D’autres experts pensent par contre qu’aujourd’hui, plusieurs indicateurs sont rassurants. Depuis une décennie, la région a accru son taux de croissance qui se situe à 6.1% contre 5.6% en 2013. Ce qui veut dire, pour ces derniers, que le socle économique se consolide même si des défis existent notamment au niveau des finances publiques.

Différentes prises de positions

Lors du 55e anniversaire de l’indépendance de son pays, le président tchadien, Idris Deby Itno appelait les pays africains à créer leur propre monnaie, soutenant que «les clauses économiques entre la France et l’Afrique sont dépassées», et qu’il fallait les revoir dans l’intérêt de l’Afrique et de la France. «Ces clauses tirent l’économie de l’Afrique vers le bas, et ne lui permettront pas de se développer avec cette monnaie-là», avait-il soutenu. Cette déclaration n’est pas restée sans effet.
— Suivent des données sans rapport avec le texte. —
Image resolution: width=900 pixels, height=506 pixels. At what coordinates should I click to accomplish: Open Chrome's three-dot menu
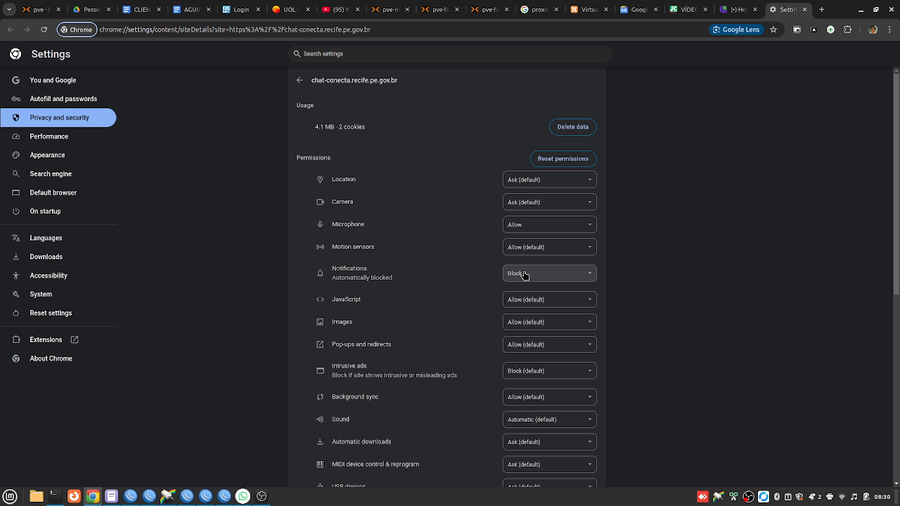890,29
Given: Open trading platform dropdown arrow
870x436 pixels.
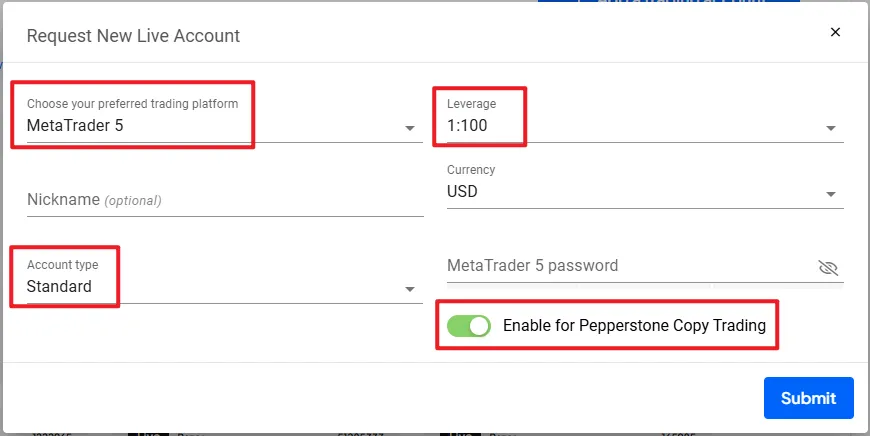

La semaine dernière, lors de la Conférence de presse qui a clôturé la réunion des ministres des Finances de la zone Franc à Paris, la question du franc CFA a refait surface. Occasion pour le ministre français des Finances et des Comptes publics de se prononcer sur la question. «La zone Franc, ce n’est pas une zone figée, c’est une zone qui est dynamique. Et s’il y a de la part des uns et des autres au niveau académique ou politique des propositions d’évolutions, nous en discuterons tous ensemble avec cet esprit de respect et d’égalité», a concédé Michel Sapin.

En attendant, récemment, une pétition a été lancée sur les réseaux sociaux suite à l’éviction du Professeur d’économie, Kako Nubukpo, Ministre de la Prospective et de l’Evaluation des Politiques Publiques du Togo du Gouvernement togolais. Selon la presse, ce dernier aurait fait objet de menaces pour avoir critiqué l’arrimage du FCFA à l’euro au cours de différentes rencontres publiques.

«Nous, citoyens, africains et d’ailleurs, estimons qu’il est impératif que le débat soit posé. Un débat serein, qui donnera l’occasion aux défenseurs et promoteurs du Franc CFA d’apporter des réponses à nos interrogations, d’éclairer l’opinion publique sur une pratique héritée d’une période postcoloniale révolue, et dont le bien fondé reste encore à démontrer. Nous voulons ainsi exprimer notre soutien total au Professeur Kako Nubukpo et à tous ceux, individus comme organisations, qui se battent pour  promouvoir le débat sur le Franc CFA. Appeler les médias, la société civile et tous les citoyens des pays des zones CFA à s’engager et à soutenir ce débat d’idées, crucial pour notre devenir commun. Entreprendre dans les meilleurs délais des actions concrètes pour promouvoir le débat sur le franc CFA», peut-on lire dans le texte. «La nouvelle Afrique dont nous rêvons arrivera avec notre contribution à tous ou restera à jamais un rêve», a conclu les termes de cette pétition qui a déjà recueilli à ce jour près de 8.000 signatures.